__TRECHO PARA LEITURA__.
▬▬▬
Vai para os conteúdos

Passos N.184, Setembro 2016

VIDA DE CL | FÉRIAS

Tudo se joga no instante

por Patrícia Soares Molina

Um hotel fazendo no interior de São Paulo foi o palco das férias nacionais do Movimento. Numa convivência feita brincadeiras e encontros, a ocasião de confirmar o próprio caminho



“Eu preciso da misericórdia para viver?”. Essa foi a grande provocação que norteou as Férias dos Adultos de CL, que aconteceram em Serra Negra (SP), nos últimos dias do mês de Julho. Em meio a cantos, brincadeiras, encontros, passeios e testemunhos, a resposta a essa pergunta foi sendo construída não de forma óbvia, mas a partir de um juízo nascido da experiência pessoal. Participaram 329 pessoas, vindas de todos os cantos do País, e os momentos foram guiados por Marco Montrasi (Bracco), responsável nacional do Movimento, junto com alguns amigos.
Já no início da manhã, o canto Al Mattino, a oração do Angelus e a leitura de trechos do retiro da Fraternidade deste ano lembravam a nossa condição humana de jarros vazios cheios de desejos e de pedido de ver o Senhor. Ajudado por uma companhia guiada, esse pedido era sustentado de forma muito simples e concreta ao longo de cada dia, em cada gesto.
“E quando acontece um pouquinho desse olhar como Cristo me olha, acontece uma explosão da liberdade”. Esta frase estava no convite para as férias, e esta explosão de liberdade pôde ser verificada nas brincadeiras que reuniram crianças, jovens, adultos e os mais adultos, divididos em quatro grandes equipes. Ninguém ficou de fora do “Master Chefe” marcado por muita criatividade e alegria. E o que dizer dos cantos preparados com tanto cuidado e carinho? O violeiro Chico Lobo reuniu os talentos musicais ali presentes e na noite de sábado pudemos apreciar um pouco da riqueza de cada um. E a cantoria estava tão boa que foi se estendendo um pouquinho mais. Mas antes de apresentar os amigos, Chico quis dizer estas palavras de agradecimento: “Eu estava triste por não vir às férias. Não está certo que a vida seja só trabalhar e pagar contas. Meu coração deseja mais do que isso e eu encontrei um lugar que me mostra que a vida é mais do que isso, então eu tenho que dar um jeito de estar nesse lugar. Foi assim que telefonei para o Bracco, conversei com a minha família e decidimos vir para cá. Quando tomei a decisão de vir meu coração se encheu de alegria”. Bela surpresa também foi o coral dos amigos italianos que mostrou a força dos cantos montanheses que traduzem em beleza os momentos difíceis da guerra ou da morte.
▬▬▬
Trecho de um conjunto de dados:
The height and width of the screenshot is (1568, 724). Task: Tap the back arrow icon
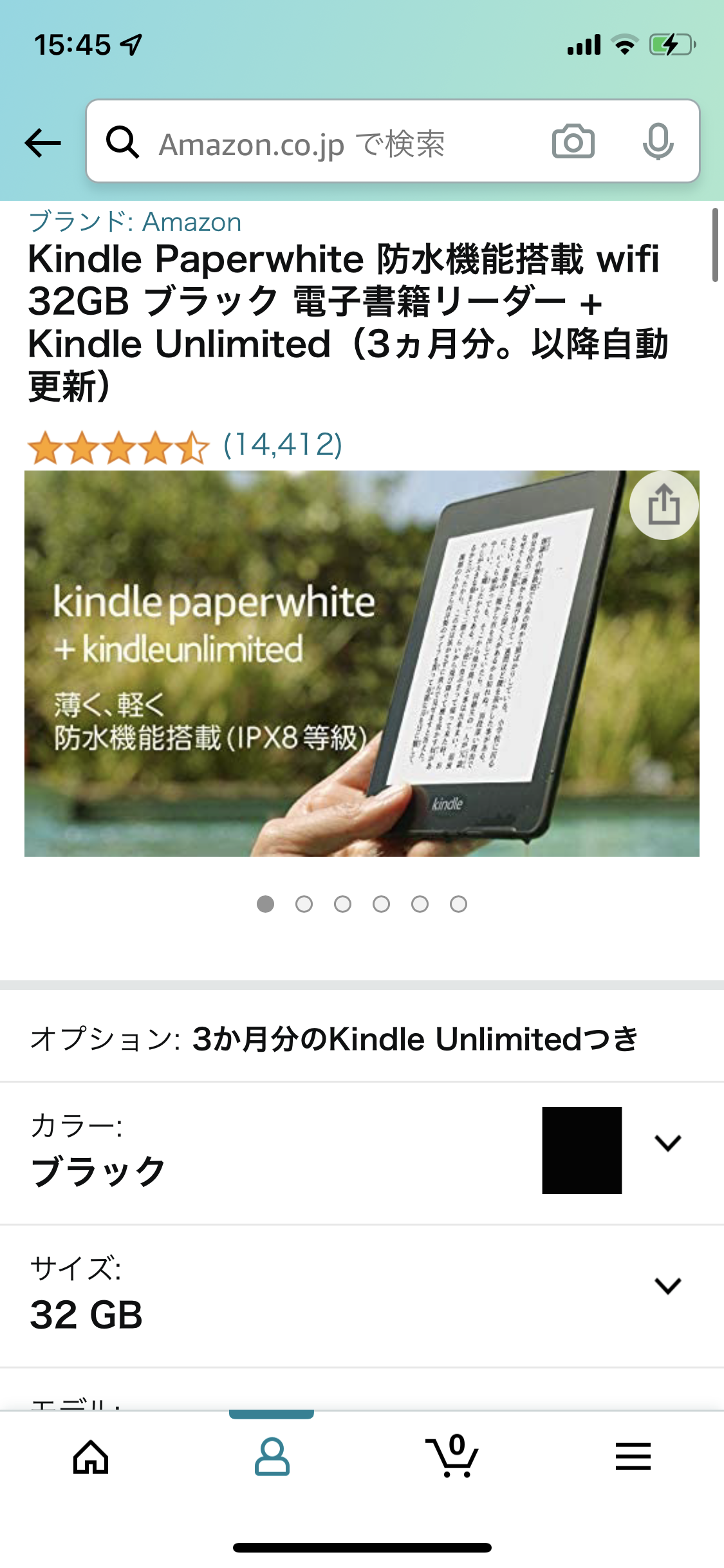click(42, 142)
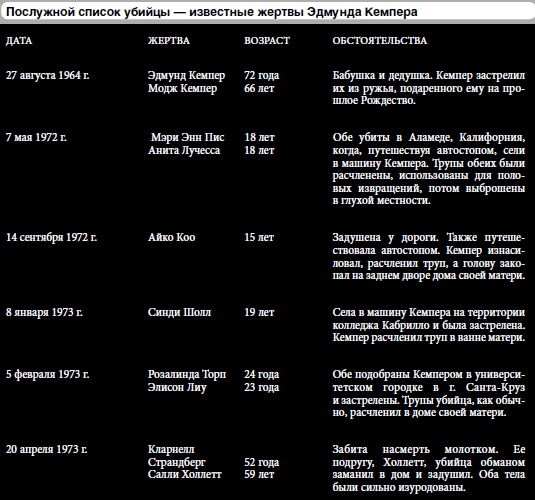Select the name Синди Шолл
The width and height of the screenshot is (535, 500).
point(179,312)
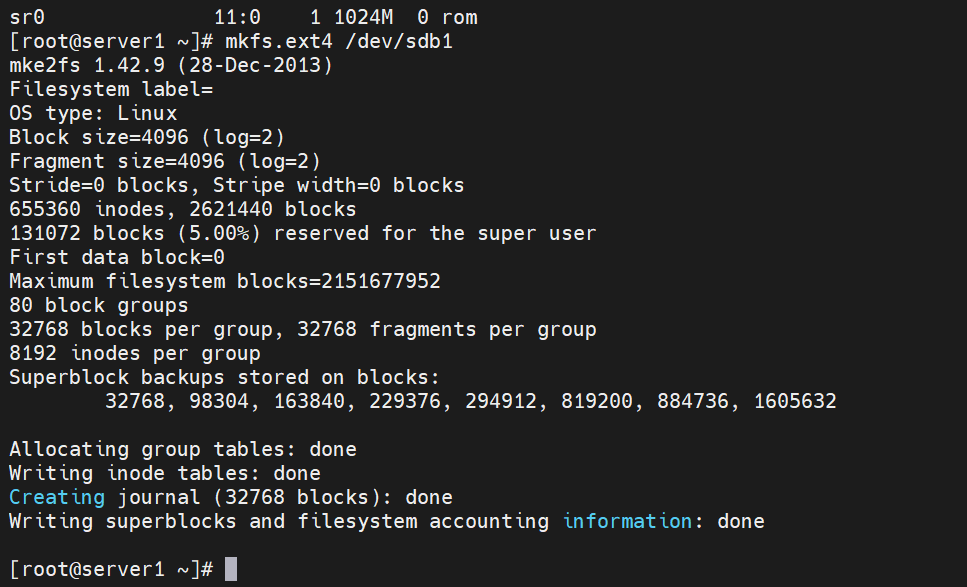The image size is (967, 587).
Task: Click the last [root@server1 ~]# prompt
Action: point(112,570)
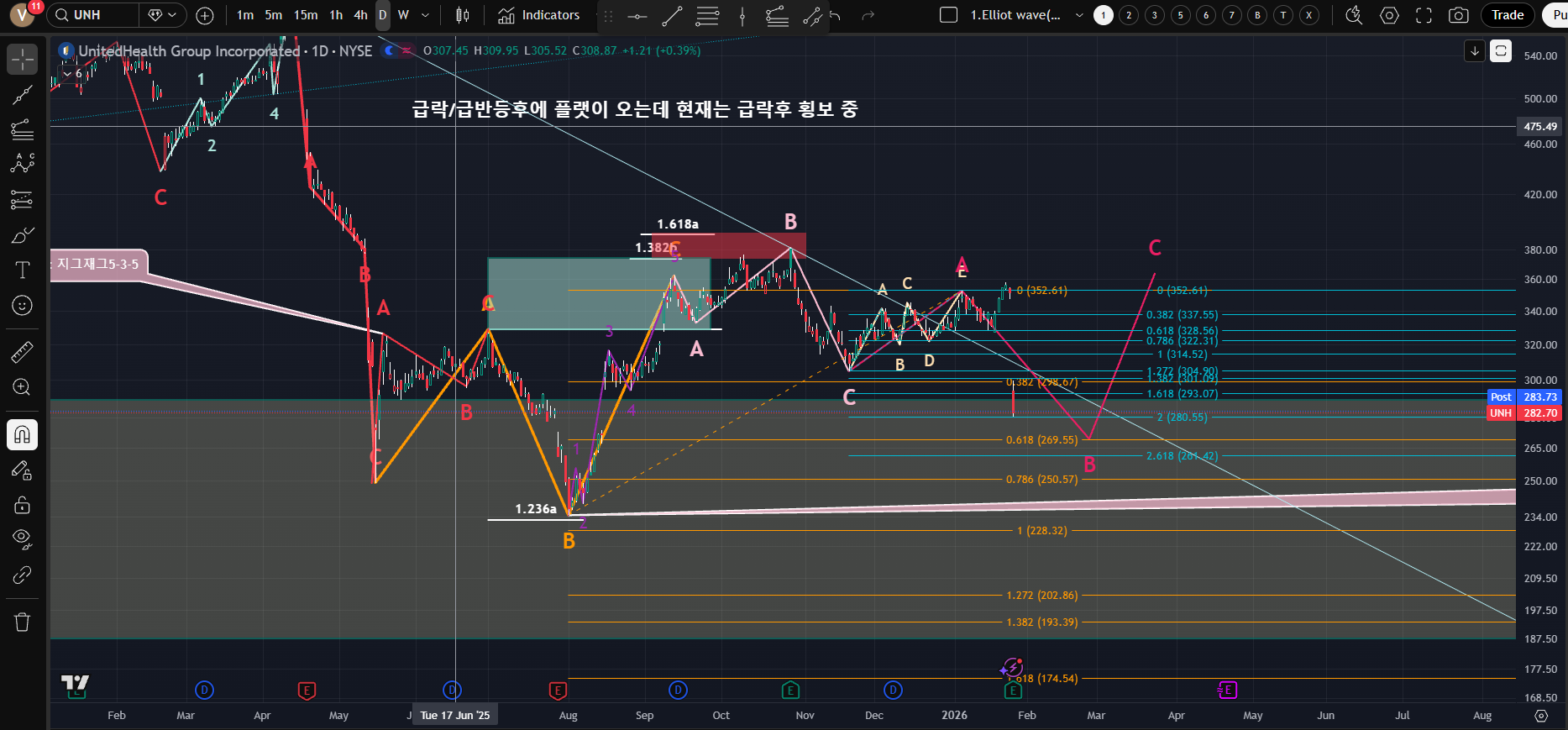The image size is (1568, 730).
Task: Switch to the 4h timeframe
Action: point(360,15)
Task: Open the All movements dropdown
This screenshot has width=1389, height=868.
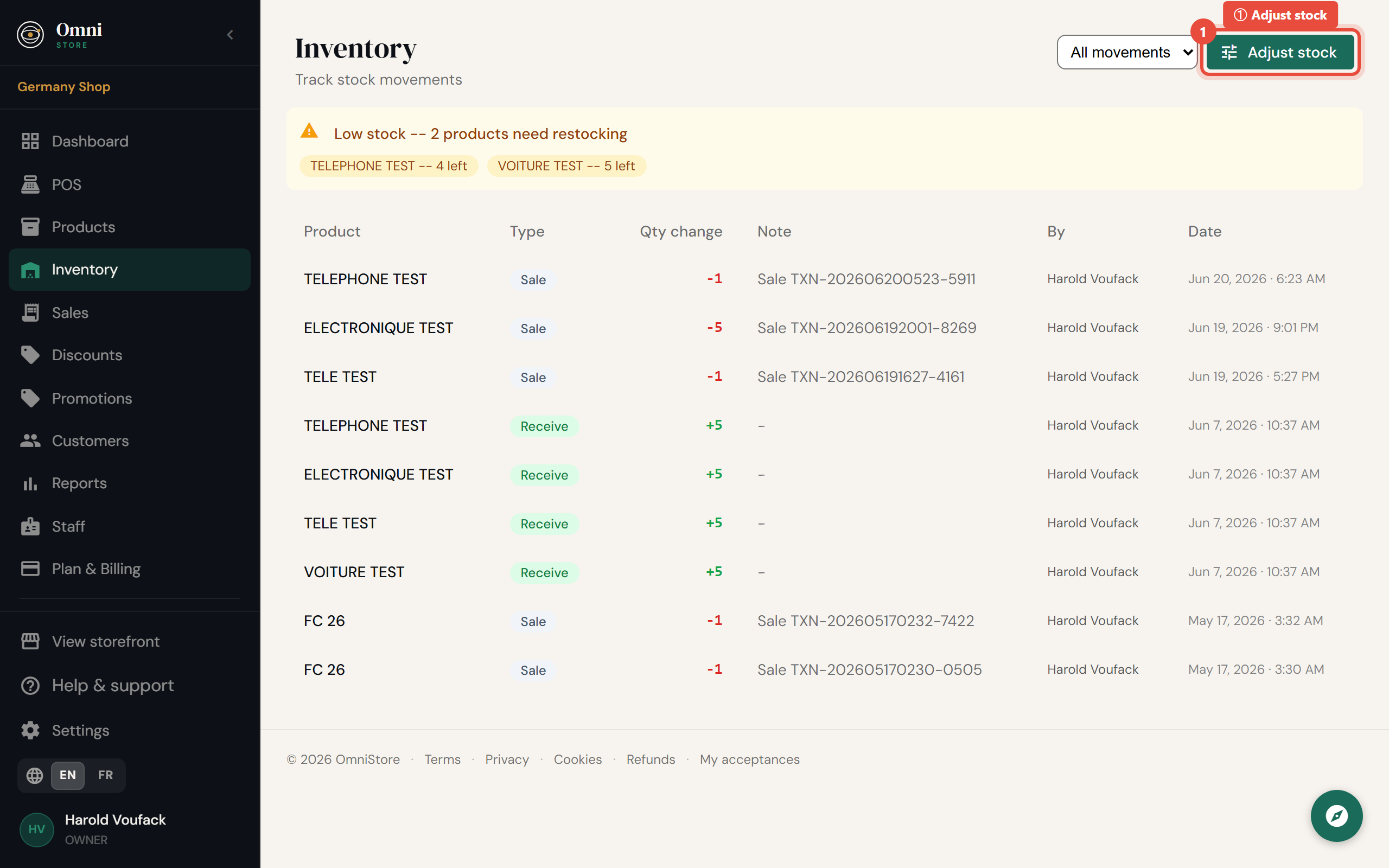Action: [1126, 52]

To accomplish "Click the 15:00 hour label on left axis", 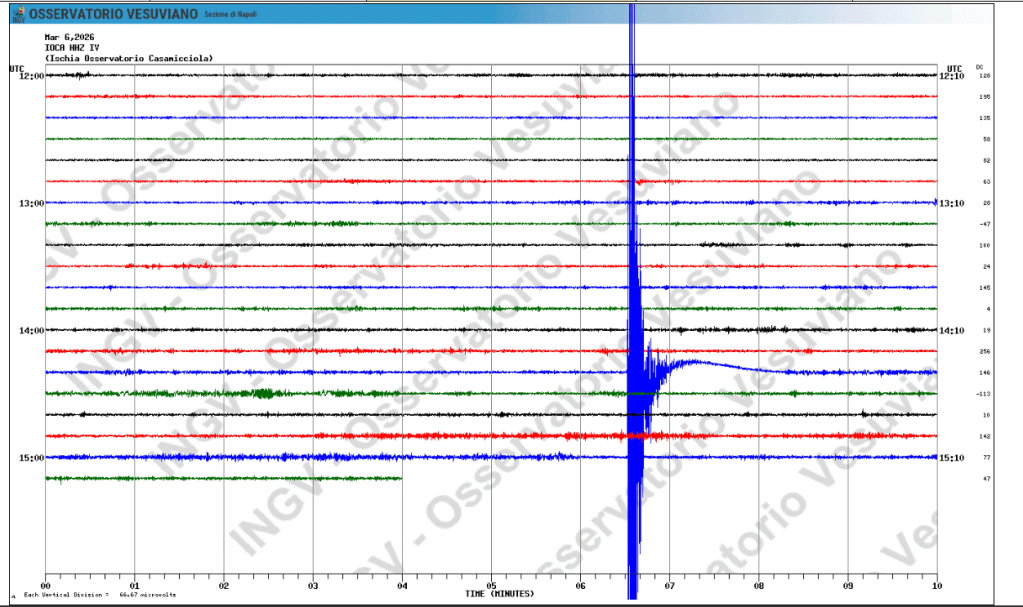I will (x=31, y=458).
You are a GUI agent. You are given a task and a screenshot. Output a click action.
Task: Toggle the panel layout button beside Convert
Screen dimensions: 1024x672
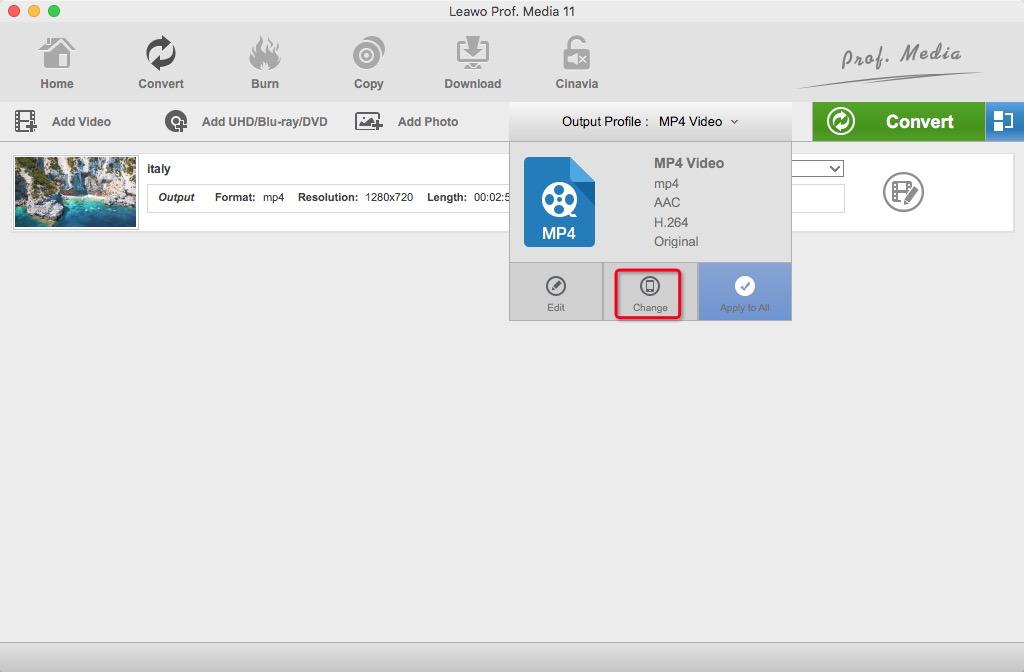[1005, 121]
▬▬▬
__ENUNCIADO A__. Pode formatar como lista numerada tudo o que vai do início das linhas do conjunto de dados até a linha que contém "Action: point(112,570)", inclusive? Deixe de fora as linhas em branco e as imagens.
__ENUNCIADO B__. Como você retomaria o relato sobre as férias de CL em Serra Negra a partir do ponto em que ele para?

__RESPOSTA DO EXERCÍCIO A__.
1. The height and width of the screenshot is (1568, 724). Task: Tap the back arrow icon
2. click(42, 142)
3. Select the name Синди Шолл
4. The width and height of the screenshot is (535, 500).
5. point(179,312)
6. The image size is (967, 587).
7. Task: Click the last [root@server1 ~]# prompt
8. Action: point(112,570)

__RESPOSTA DO EXERCÍCIO B__.
Mendigos do seu amor. Um passeio especial por montanhas e cafezais, seguido pela celebração da missa no Mirante do Alto da Serra, mostrou que a beleza é mesmo a forma como a Misericórdia nos surpreende, nos arrebata e nos leva de volta a nós mesmos. Beleza e arrebatamento foram evidenciados também na leitura comovente de trechos do livro Miguel Mañara, de Oscar Miloz, feita pelo Dr. Alexandre Ferraro.
A história do Cavaleiro admirado e vaidoso, atormentado por um desejo insaciável, que se converte a partir do amor a uma bela mulher, sinal frágil do único grande amor capaz de respondê-lo, mostra que a atração que nos desperta não é a resposta final. Só quando se chega ao Tu se chega à solução. “Quem me chama? Conheço essa voz”, diz o Miguel Mañara. Toda a atração faz nascer em nós uma equação que não tem fim, porque ela é apenas sinal. O encontro com Cristo não sacia o nosso coração, mas dilata-o ao infinito de modo que ele tenha que ser saciado todos os dias. O encontro com Cristo dilata o nosso coração e nos tornamos mendigos do seu amor, da sua Misericórdia. Citando Dom Giussani, Ferraro lembrou que a Misericórdia não é o perdão. “O perdão é: eu errei, eu me arrependo e eu sou perdoado. A misericórdia é: eu errei, eu não me arrependo e eu sou perdoado. A misericórdia não é uma justiça”.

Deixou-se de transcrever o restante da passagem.